Komparatif.ID, Jakarta— Pembangunan pabrik semen di Aceh Selatan oleh perusahaan China, Kobexindo Cement, yang merupakan bagian dari konsorsium Hongshi Holding Group dipastikan batal.
Pembatalan tersebut disebabkan tidak terbitnya izin usaha yang diberikan oleh Kementerian Perindustrian (Kemenperin). Padahal sebelumnya Pemerintah Kabupaten (Pemkab) Aceh Selatan telah menandatangani Memorandum of Understanding (MoU) pembangunan pabrik semen dengan Kobexindo Cement.
Pada Press Briefing Kemenperin, Selasa (4/6/2024), melansir kontan.id Direktur Industri Semen, Keramik dan Pengolahan Bahan Galian Non-Logam Kemenperin, Putu Nadi Astuti, menjelaskan pembangunan industri semen di Aceh bertentangan dengan kebijakan moratorium investasi industri semen yang diterapkan kecuali untuk provinsi Papua, Papua Barat, Maluku, dan Maluku Utara.
“Pembangunan industri semen di Aceh bertentangan dengan kebijakan moratorium investasi industri semen,” ungkap Putu.
Putu juga menyampaikan MoU tersebut belum diketahui oleh Pemerintah Daerah (Pemda) serta Kementerian/Lembaga terkait, yang seharusnya turut berkoordinasi untuk memastikan izin usaha dapat berlaku efektif.
Putu menjelaskan meskipun Kobexindo Cement telah melakukan penandatanganan MoU, perusahaan tersebut tidak dapat memproses perizinan usaha lebih lanjut termasuk izin lingkungan karena sistem Online Single Submission (OSS) terkunci.
Baca juga: NU Ajukan Izin Tambang Batubara di Kaltim
Hal ini disebabkan oleh kebijakan moratorium yang menghentikan sementara investasi baru di sektor industri semen.

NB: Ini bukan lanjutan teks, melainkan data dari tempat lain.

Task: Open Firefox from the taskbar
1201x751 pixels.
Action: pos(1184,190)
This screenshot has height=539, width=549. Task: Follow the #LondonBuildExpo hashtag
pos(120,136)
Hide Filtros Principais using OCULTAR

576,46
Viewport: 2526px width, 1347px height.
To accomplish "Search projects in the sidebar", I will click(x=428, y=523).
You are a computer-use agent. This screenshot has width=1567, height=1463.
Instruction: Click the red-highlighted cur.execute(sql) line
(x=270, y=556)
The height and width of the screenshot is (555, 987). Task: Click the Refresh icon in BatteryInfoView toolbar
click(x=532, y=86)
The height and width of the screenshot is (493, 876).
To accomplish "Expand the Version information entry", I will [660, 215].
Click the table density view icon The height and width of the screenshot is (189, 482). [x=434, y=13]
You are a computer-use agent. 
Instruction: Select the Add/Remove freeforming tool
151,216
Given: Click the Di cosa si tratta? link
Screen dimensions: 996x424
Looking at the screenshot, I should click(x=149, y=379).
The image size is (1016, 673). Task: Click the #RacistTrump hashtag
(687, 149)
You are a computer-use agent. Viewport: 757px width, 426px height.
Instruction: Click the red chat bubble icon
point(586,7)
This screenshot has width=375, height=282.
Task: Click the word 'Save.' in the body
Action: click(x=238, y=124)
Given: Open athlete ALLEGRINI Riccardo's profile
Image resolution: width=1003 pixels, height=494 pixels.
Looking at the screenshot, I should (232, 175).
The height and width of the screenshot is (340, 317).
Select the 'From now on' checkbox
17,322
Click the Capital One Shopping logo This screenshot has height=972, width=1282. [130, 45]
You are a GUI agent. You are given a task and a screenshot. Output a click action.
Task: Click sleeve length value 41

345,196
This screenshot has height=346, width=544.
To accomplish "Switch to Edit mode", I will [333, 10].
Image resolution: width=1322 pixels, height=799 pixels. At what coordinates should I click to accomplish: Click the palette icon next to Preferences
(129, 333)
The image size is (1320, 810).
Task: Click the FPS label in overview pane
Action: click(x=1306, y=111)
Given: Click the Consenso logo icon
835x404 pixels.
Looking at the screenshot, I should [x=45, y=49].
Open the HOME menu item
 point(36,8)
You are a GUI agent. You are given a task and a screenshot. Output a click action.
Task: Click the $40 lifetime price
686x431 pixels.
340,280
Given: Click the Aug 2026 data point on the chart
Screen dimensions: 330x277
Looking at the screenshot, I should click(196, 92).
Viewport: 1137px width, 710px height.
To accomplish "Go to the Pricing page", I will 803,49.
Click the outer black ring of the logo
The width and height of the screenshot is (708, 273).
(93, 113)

Bahkan, ada kemungkinan pihak Kobexindo Cement mungkin mencoba mendapatkan izin lingkungan terlebih dahulu sebelum mengajukan izin usaha melalui OSS, namun hal tersebut tetap tidak memadai tanpa izin usaha yang sah.
Pernyataan Putu Nadi Astuti ini juga sejalan dengan penegasan dari Menteri Investasi/BKPM, Bahlil Lahadalia, yang memastikan tidak ada izin yang diberikan kepada investor China untuk membangun pabrik semen di Aceh.
Bahlil menekankan bahwa kapasitas industri semen di Indonesia sudah berlebih, sehingga tidak ada ruang untuk pembangunan pabrik baru.
Kemenperin telah berkoordinasi dengan Dinas Perindustrian dan Perdagangan (Disperindag) Aceh meskipun masih secara non-formal. Koordinasi ini dilakukan untuk memastikan bahwa ketentuan mengenai moratorium ini dipahami oleh semua pihak terkait.
Namun, Putu mengakui ketentuan penguncian ini belum tersosialisasikan dengan baik ke seluruh Pelayanan Terpadu Satu Pintu (PTSP) di Indonesia, sehingga informasi tersebut belum sepenuhnya diterima di berbagai daerah.